Our study had several strengths. Our national sample allowed us to investigate opioid and benzodiazepine dispensing patterns in a cohort of 168,025 completed pregnancies sampled from over 70 commercial health plans across the U.S., with fully adjudicated medical and pharmacy claims. Whereas prior studies were mainly limited to live births, we included all completed pregnancy birth outcomes. Our study period was expansive and spanned 9 years, allowing for the examination of time trends in patterns before, during, and after pregnancy. Our focus on a commercially insured population allowed for a comprehensive analysis of prescribing practices in this population.

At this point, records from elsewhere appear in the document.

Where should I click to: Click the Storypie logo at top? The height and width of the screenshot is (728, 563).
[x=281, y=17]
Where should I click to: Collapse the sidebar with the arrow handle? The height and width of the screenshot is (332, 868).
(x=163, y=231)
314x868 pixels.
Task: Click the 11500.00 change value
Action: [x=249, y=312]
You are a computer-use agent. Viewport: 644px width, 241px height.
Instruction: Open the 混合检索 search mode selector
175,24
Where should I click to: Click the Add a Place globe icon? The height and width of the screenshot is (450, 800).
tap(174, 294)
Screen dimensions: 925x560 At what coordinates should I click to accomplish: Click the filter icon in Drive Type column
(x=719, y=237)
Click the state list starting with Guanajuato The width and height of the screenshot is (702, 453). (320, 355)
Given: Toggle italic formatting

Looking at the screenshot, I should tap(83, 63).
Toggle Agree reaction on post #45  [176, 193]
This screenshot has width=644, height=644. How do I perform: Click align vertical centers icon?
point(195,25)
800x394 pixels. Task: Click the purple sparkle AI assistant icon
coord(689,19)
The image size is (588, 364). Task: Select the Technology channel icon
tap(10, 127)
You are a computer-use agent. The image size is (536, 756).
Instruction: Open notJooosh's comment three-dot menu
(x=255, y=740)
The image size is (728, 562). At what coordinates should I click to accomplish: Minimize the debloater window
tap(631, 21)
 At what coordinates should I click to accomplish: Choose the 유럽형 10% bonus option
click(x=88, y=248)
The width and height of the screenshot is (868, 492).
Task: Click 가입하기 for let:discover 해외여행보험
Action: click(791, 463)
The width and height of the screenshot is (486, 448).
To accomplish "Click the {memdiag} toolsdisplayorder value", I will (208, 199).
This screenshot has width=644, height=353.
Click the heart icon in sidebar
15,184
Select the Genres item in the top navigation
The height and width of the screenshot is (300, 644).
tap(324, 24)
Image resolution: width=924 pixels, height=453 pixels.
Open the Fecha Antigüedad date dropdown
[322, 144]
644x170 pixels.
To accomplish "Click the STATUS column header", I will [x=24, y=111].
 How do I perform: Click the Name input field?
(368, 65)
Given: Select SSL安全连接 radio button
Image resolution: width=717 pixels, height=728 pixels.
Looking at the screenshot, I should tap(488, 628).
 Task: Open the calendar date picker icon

The present study had certain limitations. Importantly, our findings for the descriptive and trend analysis should be considered in light of the large sample size, which may yield statistically significant p-values for results that may not be of clinical significance. Further, our findings may not be generalizable to a large proportion of pregnant women who are uninsured or publicly insured. In addition, our findings are based on pharmacy dispensing claims that may not necessarily reflect use or prescribing of medications. Hence, we may have underestimated patterns of use for individuals who did not fill their prescriptions. Conversely, we may have overestimated patterns of use for individuals who were non-adherent to their medication regimen. We were also unable to capture individuals who may be using these drugs without a prescription. Finally, we imputed the date of conception based on claims for labor and delivery, which provide information on birth outcomes. Although this approach has been used previously, some degree of misclassification of pregnancy period is possible [19].

Conclusion

The present study evaluated real world dispensing patterns of benzodiazepines, both singularly and in combination with opioids, in a national sample of commercially insured pregnant women. Our findings indicate that as clinicians become increasingly cautious of prescribing opioids during pregnancy, benzodiazepine prescribing continues to increase. Our findings highlight the need for education and development of clinical guidelines for the safe use of benzodiazepines alone, and in combination with opioids, during pregnancy. Considering evidence suggesting the potentially teratogenic impact of these agents in combination, and especially given the paucity of safety evidence supporting their use, the persistent use of both agents, alone or in combination, is a health concern that warrants further attention.